Thursday, October 27, 2005

My assessment of George W. Bush

No one argues that George W. Bush is an exceptional intellect, but I would go much farther than that: I would suggest, based on the totality of his public record, that George W. Bush is well below median intelligence. In other words, yes, the man really is stupid. Seriously, the man is just plain dumb. Dumb as a post. Back in 2000, political commentators on television tripped over themselves to say, "But Governor Bush isn't stupid!" in a clear case of "thou doth protest too much."

I no more believe that George W. Bush has a well-grounded intellectual understanding of the benefits and pitfalls of supporting democracy in the Middle East, than I believe that he's a little green space alien. The same goes for any other policy issue from global warming to Social Security.

Indeed, my main response to the conspiracy theorists who yammer about how Bush is scheming to do this or that, is that he isn't smart enough to even participate in, much less lead, such a conspiracy. Using the word mastermind in the same breath with George W. Bush requires a three-ring circus of mental contortions.

I've also said that I don't believe that George W. Bush is a sincere Christian.
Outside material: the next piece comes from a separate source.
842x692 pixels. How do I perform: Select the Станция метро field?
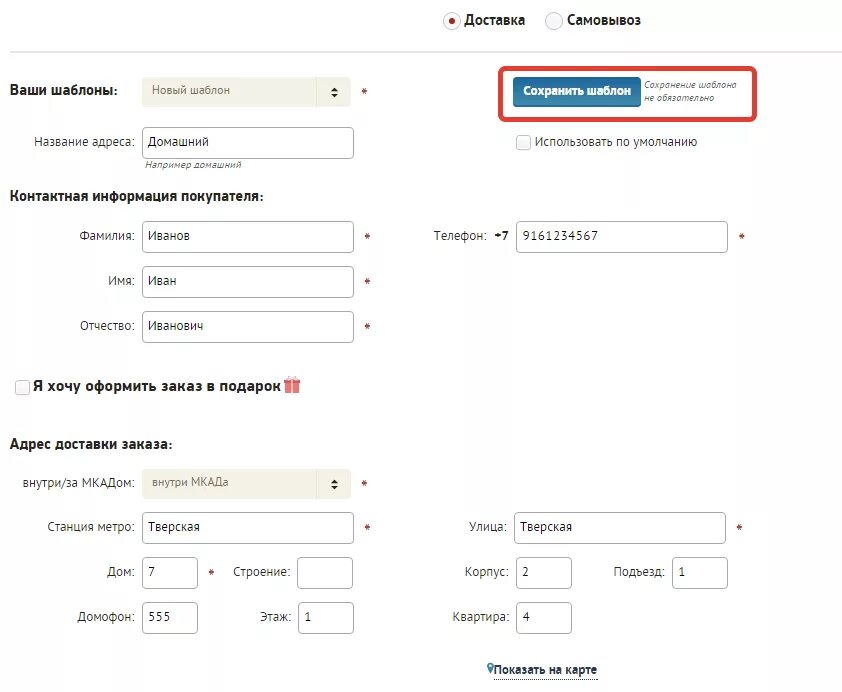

There was a song we used to sing at church camp, "They'll know we are Christians by our love." It is your faith that makes you a true Christian, but it is by your works that you show that faith to the world, and the works of George W. Bush cannot be reconciled with treading in the footsteps of the Prince of Peace. In his book The President of Good and Evil, ethicist Peter Singer argues quite convincingly that George W. Bush has no consistent "moral compass" of any kind, much less one that aligns with Christianity.

The other important point is that I really do honestly believe that George W. Bush is crazy, detached from reality, and emotionally retarded. He consistently behaves like a petulant child, viewing the world in childlike terms of good guys (who can do no wrong) and bad guys (who are unalterably pure evil). Dr. Justin Frank, a professor of psychiatry, makes a convincing case that George W. Bush is in fact mentally ill in his book Bush on the Couch.
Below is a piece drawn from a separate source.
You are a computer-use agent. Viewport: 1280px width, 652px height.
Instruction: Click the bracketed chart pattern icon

The totality of the man is even less than the sum of its parts. Bush is an idiot, a moron, a sociopath, and a lunatic. He is demonstrably incompetent in his job, and he surrounds himself with others who are incompetent, whose only qualification is their unflinching personal loyalty to him. To say that George W. Bush will easily displace Warren G. Harding as the worst President in U.S. history is akin to saying that the sun will rise in the east tomorrow.

The question, then, is why roughly half of American voters chose him to be President on two separate occasions. A geranium in a window box could've done a better job, because at least it would have been unable to make so many bad decisions. (The geranium also would've been prettier and would've smelled nicer, but I don't want to make those criteria qualifications for the Oval Office.) The American people have been lulled into ignoring competence and ability in favor of touchy-feely intangibles like folksiness and public piety, coupled with the political counterpart to crack cocaine: knee-jerk tax cuts.